Des Moines, Iowa, has done eight such deals with developers this year, in addition to a dozen last year. In exchange for city financing, developers must participate in a MidAmerican Energy efficiency program and build to a standard that is often 10-20% more energy efficient than what’s required under the building code.

A few deals have gone beyond that. A couple of developers agreed to provide free transit passes to renters in an apartment building being planned. Rooftop solar panels were part of another trade.

City officials have incorporated sustainability requirements into TIF agreements on a case-by-case basis for years, but the approach ramped up in the wake of the city’s 2016 strategic plan and has recently become a standard expectation for the mayor and city council, which votes on each individual agreement.

“If you’re getting incentives from the city, you are going above and beyond on the energy-efficiency front,” said Josh Mandelbaum, a member of the city council. “It just seemed to make sense to make sure we were getting value out of dollars we were putting into projects.”

The efficiency-for-incentives expectation isn’t a formal policy, but Mandelbaum expects to bring an ordinance before the council eventually. Only a few TIF developer agreements in recent years have not included sustainability requirements, in one case, for example, because the building’s condition demanded an expedited process.

The use of TIF to advance climate and sustainability goals comes as Iowa’s state lawmakers have sought to limit the city’s authority on clean energy. Gov. Kim Reynolds recently signed into law a bill that prohibits cities and counties from banning natural gas hookups in construction.
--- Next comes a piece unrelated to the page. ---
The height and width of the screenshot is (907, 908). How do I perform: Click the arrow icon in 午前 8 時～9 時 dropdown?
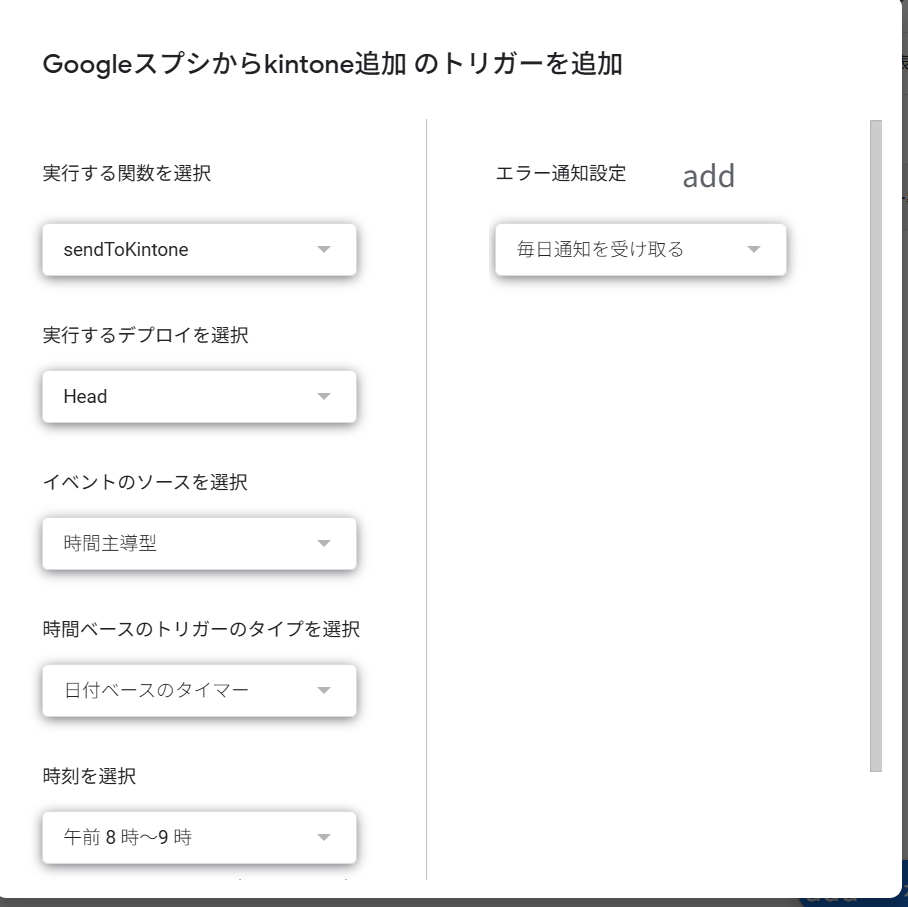324,837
“We [can’t] change our code to prohibit that,” Mandelbaum said, “but incentives are different. They’re not impeding someone’s ability to use natural gas. We want to follow the law that the legislature has written, but still … get the type of building we want.”

Jake Christensen is a Des Moines developer who agreed to upgrade the energy efficiency in three commercial projects in exchange for TIF.
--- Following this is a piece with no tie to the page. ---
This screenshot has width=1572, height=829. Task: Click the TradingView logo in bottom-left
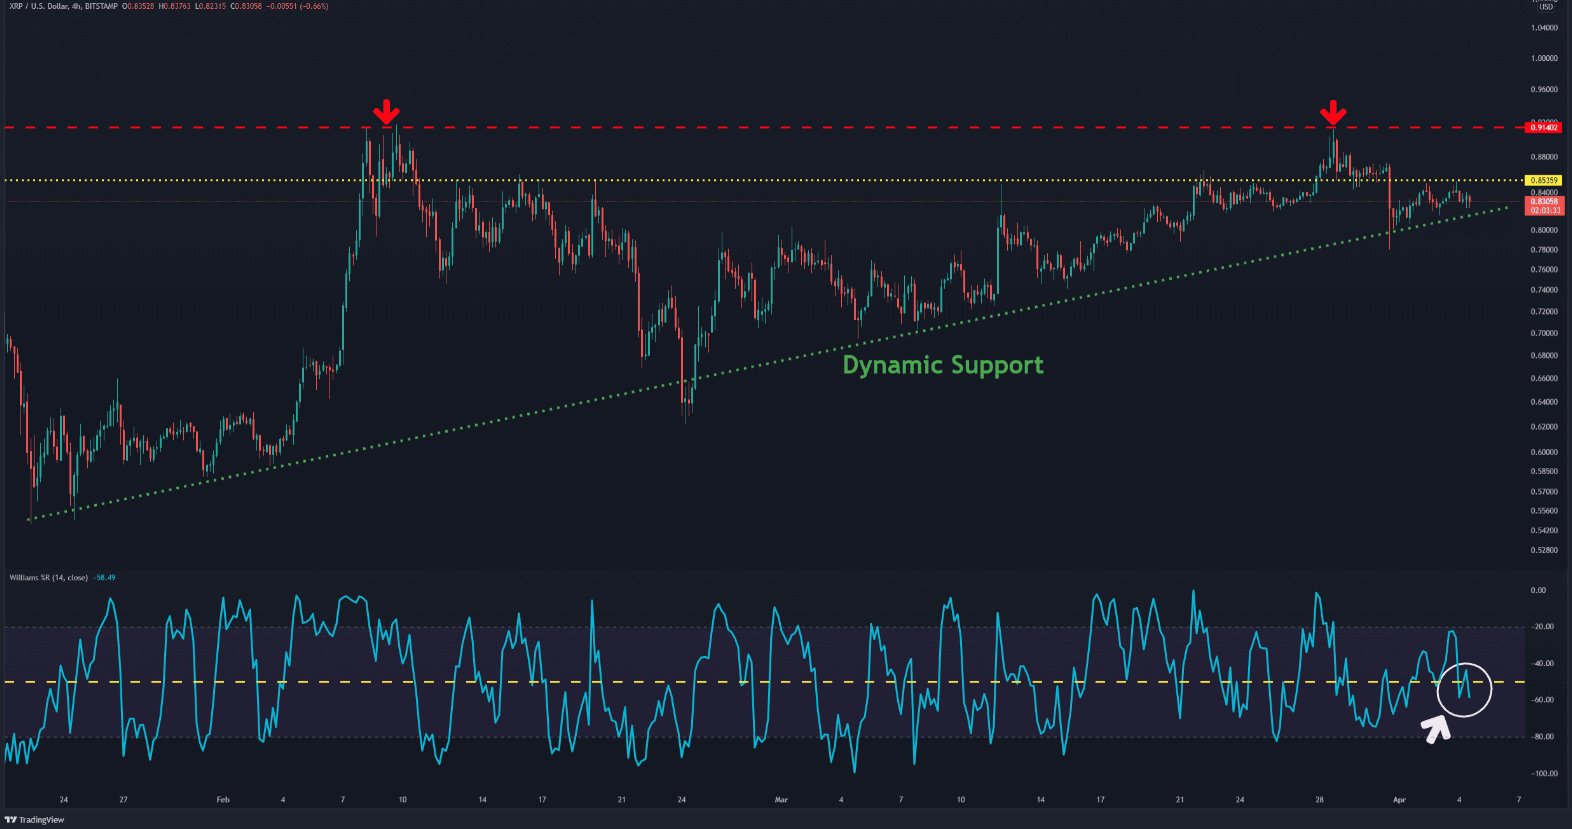tap(35, 820)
“I think it’s fair that if [the city] is going to contribute to a project, that they can have their expectations met, within reason,” he said. “But they should do it on a case-by-case basis because all projects are not equal.”

All three of his projects are qualifying for historic tax credits. Without that, he said, “It would be a very different situation.”
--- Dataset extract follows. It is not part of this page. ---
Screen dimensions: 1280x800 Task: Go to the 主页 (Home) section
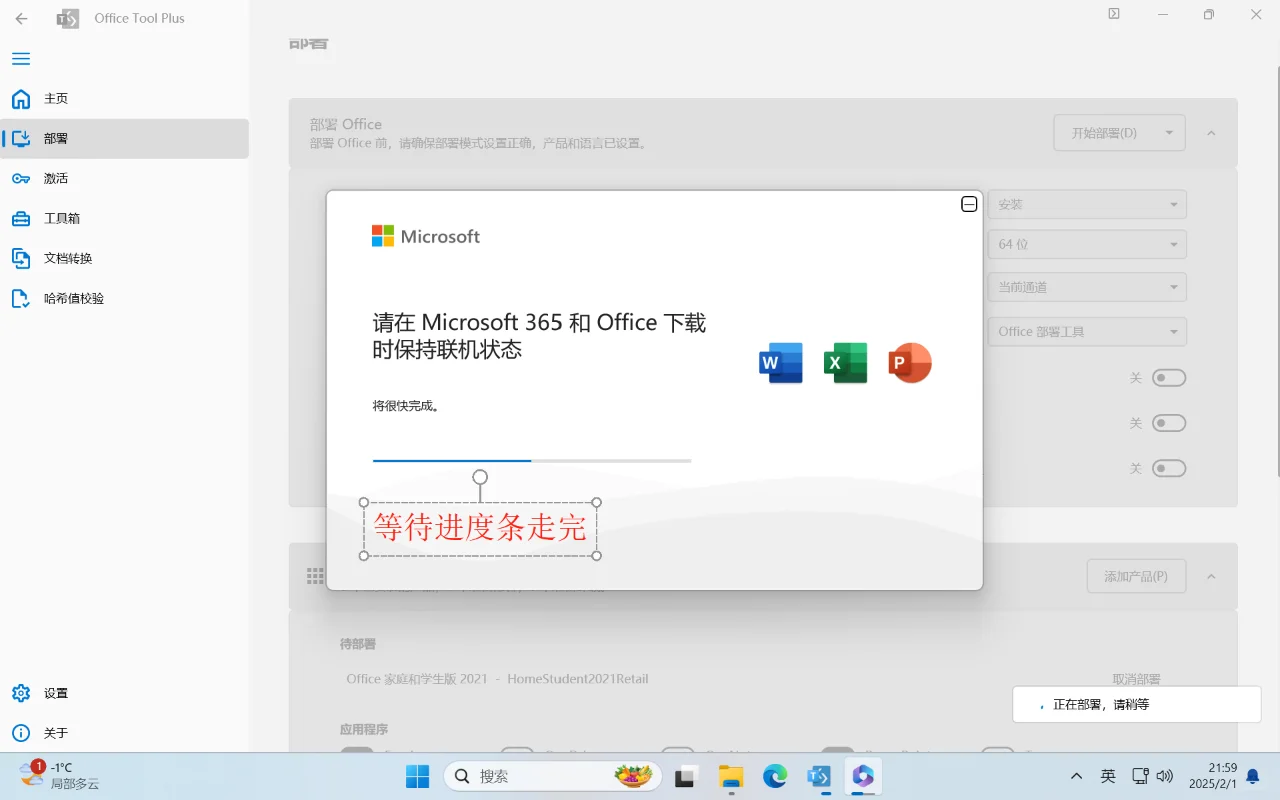point(55,98)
A couple of Kansas communities are thinking along the same lines as Des Moines. The city of Mission, Kansas, made its first such deal with the developer of a 160-unit apartment complex that is to begin construction in the next few months. The developer agreed to provide proof that the project meets the standards of the LEED silver designation. LEED is a green building rating system devised and awarded by the U.S. Green Building Council.

Mission City Councilor Sollie Flora said transitioning from fossil fuels increasingly has been “front of mind” for the council as elections since 2017 have steadily boosted the number of clean energy supporters on the board.

The council’s current goal for developers seeking incentives, she said, “is to get to LEED silver. I think an expectation has been set that that is the new baseline. That could go up to LEED gold or platinum, depending on what the developer is asking for.”

The nearby suburb of Overland Park in 2019 inked its first clean-energy-for-tax-incentives deal for a multi-use project that will sprawl over more than 200 acres. When the developer inquired about tax benefits, the city consulted with the local chapter of the U.S. Green Building Council. The result: the developer would attain a LEED Zero rating, and the entire development would run on wind and solar power provided by the local electric utility, Evergy.

City Councilor Logan Heley sees an opportunity for a second such arrangement. Planning is underway to overhaul the former 207-acre campus of the telecommunications company Sprint. The developer intends to rehabilitate many existing structures and to put buildings on empty land. And in a sign that developer mindsets are moving in his direction, Heley said, designers already are working on incorporating sustainability features “almost without being asked.”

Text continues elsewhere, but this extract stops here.